Future roles of business in society: the expanding boundaries of corporate responsibility and a compelling case for partnership
UNSPECIFIED. (2005) Future roles of business in society: the expanding boundaries of corporate responsibility and a compelling case for partnership. FUTURES, 37 (2-3). pp. 151-168. ISSN 0016-3287Full text not available from this repository.

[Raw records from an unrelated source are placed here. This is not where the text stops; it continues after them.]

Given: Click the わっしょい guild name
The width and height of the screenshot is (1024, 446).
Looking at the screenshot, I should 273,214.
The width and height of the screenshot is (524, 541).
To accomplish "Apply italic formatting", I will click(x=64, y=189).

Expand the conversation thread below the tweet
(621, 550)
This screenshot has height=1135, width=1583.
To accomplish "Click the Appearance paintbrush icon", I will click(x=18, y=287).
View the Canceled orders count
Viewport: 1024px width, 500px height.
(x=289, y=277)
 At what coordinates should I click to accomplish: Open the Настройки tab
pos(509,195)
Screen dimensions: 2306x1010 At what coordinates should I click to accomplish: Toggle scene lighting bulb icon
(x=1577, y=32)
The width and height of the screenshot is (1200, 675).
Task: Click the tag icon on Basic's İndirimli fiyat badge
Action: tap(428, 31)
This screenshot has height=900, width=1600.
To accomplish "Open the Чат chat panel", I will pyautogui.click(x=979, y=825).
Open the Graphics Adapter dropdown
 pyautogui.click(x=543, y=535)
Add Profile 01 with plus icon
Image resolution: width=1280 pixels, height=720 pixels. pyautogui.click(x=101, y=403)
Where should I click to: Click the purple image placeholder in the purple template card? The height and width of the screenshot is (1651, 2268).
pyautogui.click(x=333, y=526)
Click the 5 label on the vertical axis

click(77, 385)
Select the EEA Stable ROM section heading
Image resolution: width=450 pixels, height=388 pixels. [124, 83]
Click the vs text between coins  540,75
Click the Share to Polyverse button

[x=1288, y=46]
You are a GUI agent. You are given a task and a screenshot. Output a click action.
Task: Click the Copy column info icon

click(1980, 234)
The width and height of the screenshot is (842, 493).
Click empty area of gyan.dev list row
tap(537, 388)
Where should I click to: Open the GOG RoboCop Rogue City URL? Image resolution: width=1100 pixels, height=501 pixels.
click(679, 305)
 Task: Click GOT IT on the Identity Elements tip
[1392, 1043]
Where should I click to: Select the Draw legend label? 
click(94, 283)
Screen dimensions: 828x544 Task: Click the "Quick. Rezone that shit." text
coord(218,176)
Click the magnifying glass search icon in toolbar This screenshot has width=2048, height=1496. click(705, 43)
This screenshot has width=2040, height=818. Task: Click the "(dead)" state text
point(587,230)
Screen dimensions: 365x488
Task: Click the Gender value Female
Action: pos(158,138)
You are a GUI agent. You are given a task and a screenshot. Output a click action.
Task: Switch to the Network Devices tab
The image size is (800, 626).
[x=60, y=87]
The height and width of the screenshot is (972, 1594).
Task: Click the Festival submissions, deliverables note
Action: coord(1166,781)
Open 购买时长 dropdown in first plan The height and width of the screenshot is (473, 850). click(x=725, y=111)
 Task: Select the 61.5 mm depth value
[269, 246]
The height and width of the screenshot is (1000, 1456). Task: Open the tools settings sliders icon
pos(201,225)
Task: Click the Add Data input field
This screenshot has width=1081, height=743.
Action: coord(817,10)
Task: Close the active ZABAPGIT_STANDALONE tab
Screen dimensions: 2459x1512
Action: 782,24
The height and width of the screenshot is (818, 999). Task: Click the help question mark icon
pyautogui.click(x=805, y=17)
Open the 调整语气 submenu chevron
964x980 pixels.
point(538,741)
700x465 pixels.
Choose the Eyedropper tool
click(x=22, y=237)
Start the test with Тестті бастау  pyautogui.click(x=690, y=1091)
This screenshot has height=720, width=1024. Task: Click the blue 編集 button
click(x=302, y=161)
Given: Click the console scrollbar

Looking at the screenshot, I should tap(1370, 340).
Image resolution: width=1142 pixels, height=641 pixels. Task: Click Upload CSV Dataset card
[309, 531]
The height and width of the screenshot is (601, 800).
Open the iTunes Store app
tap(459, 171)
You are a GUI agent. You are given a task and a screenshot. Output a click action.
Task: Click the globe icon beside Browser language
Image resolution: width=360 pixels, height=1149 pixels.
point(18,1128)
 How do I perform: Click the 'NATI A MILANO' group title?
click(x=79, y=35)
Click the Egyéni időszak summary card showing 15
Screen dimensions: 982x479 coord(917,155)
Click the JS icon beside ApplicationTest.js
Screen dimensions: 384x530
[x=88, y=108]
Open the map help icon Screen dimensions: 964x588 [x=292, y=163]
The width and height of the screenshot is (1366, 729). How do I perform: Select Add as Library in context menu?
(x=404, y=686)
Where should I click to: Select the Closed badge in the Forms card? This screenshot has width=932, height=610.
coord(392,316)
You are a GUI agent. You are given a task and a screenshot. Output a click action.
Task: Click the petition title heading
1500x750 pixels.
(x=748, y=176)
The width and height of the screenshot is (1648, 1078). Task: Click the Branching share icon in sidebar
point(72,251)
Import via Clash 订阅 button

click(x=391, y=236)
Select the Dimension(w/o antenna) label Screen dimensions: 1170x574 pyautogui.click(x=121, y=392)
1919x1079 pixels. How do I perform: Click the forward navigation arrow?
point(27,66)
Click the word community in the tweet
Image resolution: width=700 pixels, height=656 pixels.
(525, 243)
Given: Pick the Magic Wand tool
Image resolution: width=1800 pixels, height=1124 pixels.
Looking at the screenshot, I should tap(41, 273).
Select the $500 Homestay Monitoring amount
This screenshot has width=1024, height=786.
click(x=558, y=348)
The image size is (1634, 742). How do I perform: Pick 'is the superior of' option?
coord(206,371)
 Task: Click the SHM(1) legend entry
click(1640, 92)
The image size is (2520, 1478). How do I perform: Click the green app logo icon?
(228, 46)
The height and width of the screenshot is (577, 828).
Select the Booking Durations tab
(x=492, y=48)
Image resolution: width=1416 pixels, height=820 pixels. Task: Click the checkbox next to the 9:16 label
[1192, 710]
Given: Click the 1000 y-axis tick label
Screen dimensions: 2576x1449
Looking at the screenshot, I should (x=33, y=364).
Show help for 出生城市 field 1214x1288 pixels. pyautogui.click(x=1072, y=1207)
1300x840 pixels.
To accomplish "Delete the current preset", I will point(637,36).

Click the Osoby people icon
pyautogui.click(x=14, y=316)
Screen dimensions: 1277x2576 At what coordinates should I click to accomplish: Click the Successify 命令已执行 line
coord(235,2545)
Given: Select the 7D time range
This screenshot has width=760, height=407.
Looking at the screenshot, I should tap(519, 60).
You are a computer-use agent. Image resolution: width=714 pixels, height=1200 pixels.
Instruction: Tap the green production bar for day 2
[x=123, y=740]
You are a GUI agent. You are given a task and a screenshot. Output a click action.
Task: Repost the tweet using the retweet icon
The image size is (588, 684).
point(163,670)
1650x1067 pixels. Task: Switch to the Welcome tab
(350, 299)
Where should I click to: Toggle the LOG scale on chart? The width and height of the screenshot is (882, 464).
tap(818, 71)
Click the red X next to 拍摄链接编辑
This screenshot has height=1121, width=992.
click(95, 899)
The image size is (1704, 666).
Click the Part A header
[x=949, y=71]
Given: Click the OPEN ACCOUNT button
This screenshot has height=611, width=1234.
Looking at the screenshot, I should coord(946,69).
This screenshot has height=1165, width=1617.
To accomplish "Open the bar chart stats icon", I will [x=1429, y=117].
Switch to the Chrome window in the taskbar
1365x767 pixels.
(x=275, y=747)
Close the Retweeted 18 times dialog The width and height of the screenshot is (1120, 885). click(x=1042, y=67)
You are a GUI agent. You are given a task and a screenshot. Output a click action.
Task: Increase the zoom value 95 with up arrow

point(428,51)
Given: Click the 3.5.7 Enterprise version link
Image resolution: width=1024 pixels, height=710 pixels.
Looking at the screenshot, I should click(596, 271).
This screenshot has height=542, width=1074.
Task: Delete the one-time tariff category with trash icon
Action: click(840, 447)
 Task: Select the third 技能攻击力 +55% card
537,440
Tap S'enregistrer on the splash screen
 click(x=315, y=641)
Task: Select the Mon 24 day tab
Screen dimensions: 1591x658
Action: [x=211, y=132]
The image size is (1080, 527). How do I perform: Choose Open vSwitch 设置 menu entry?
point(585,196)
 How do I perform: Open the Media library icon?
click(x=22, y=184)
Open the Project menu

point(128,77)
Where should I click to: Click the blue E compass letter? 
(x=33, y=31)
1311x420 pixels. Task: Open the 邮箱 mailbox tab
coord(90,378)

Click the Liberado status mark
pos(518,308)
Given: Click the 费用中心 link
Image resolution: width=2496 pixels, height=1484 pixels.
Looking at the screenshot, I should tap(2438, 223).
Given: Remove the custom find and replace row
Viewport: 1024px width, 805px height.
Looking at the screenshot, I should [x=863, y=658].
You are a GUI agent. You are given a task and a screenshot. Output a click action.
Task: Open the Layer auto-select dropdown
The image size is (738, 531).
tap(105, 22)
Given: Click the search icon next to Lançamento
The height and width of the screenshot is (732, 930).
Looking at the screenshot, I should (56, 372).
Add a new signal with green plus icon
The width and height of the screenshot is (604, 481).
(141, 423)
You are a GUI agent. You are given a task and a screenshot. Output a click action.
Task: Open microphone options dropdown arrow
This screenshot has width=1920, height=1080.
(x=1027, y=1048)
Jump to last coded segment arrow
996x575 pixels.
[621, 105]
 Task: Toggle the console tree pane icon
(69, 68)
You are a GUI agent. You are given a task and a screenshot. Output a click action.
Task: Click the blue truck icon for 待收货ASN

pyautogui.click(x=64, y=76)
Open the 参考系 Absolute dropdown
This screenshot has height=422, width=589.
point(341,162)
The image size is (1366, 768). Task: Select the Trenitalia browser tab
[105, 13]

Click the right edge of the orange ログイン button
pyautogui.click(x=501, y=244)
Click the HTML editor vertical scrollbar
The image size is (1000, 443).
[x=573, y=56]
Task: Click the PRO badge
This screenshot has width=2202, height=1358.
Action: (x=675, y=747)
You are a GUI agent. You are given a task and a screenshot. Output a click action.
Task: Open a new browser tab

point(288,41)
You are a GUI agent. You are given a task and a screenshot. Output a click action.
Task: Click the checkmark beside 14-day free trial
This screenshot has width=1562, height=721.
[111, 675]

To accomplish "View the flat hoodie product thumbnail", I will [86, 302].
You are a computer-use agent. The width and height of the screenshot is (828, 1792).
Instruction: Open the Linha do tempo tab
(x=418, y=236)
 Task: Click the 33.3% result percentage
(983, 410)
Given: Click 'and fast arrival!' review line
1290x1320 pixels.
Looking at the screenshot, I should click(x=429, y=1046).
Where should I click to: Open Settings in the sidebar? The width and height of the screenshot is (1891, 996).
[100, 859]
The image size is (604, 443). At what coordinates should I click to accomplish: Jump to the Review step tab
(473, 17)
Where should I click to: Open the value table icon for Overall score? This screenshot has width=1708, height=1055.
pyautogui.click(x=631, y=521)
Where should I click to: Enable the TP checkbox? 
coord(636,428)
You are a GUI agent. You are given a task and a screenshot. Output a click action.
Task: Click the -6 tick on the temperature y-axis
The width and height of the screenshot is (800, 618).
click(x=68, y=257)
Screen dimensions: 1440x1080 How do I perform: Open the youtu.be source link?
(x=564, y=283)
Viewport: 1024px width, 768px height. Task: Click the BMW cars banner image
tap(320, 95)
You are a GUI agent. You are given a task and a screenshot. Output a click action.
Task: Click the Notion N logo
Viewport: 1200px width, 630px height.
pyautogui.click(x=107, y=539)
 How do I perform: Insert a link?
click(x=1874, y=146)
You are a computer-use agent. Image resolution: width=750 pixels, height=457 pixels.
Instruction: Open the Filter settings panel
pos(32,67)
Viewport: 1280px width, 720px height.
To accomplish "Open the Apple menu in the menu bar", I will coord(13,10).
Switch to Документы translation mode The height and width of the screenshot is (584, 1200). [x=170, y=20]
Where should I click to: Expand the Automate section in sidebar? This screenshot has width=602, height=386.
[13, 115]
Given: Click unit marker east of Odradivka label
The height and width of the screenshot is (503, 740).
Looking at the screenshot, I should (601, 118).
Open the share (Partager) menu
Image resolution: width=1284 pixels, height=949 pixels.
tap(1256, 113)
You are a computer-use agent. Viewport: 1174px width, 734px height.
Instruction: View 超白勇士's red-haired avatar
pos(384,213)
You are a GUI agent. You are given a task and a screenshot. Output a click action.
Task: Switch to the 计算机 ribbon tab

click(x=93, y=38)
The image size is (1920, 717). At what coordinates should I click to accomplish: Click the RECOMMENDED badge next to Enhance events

Official URL: http://dx.doi.org/10.1016/j.futures.2004.03.033
The roles and responsibilities of business in society, in particular global business, are being defined more broadly by an expanding range of stakeholders. This paper aims to review these changes and their implications in order to understand better the likely future expectations of business in society and the way in which leading companies are setting new standards of responsible business practice. It begins by tracing trends within corporate social responsibility debates, and then draws on empirical research and observed stakeholder demands of business, to argue that the boundaries of corporate responsibility are advancing both internally and externally. Internally, these boundaries are changing in terms of the increased responsibility of corporations towards their direct and indirect internal stakeholders. This is shown through innovations in business practice to achieve enhanced social justice in the workplace, improved governance, and more accurate disclosure of non-financial risk. This paper provides a context for this discussion by examining emerging international law, guidelines and voluntary initiatives, regulatory frameworks, and risk review procedures that increasingly seek to redefine corporate responsibility by establishing new norms of best practice and behaviour. These boundaries are also expanding externally, as society increasingly expects global business to work with others to provide solutions to humanitarian crises and endemic problems facing the world. This paper explores how some companies are doing this by applying core competencies in ways that integrate social development and business goals. It suggests, in turn, that the challenges of these expanding boundaries of responsibilities are best addressed through strategic partnerships. This paper concludes that there are new multi-stakeholder convened global governance frameworks evolving that are encouraging businesses of the future to re-invent themselves as a 'force for positive good' in society. This involves going beyond the paradigm of simply 'doing no harm', and way beyond previous expectations of business as being only about shareholder value. This prediction is supported by examples drawn from the practice of global companies that are already innovating to fulfil this wider role. (c) 2004 Published by Elsevier Ltd.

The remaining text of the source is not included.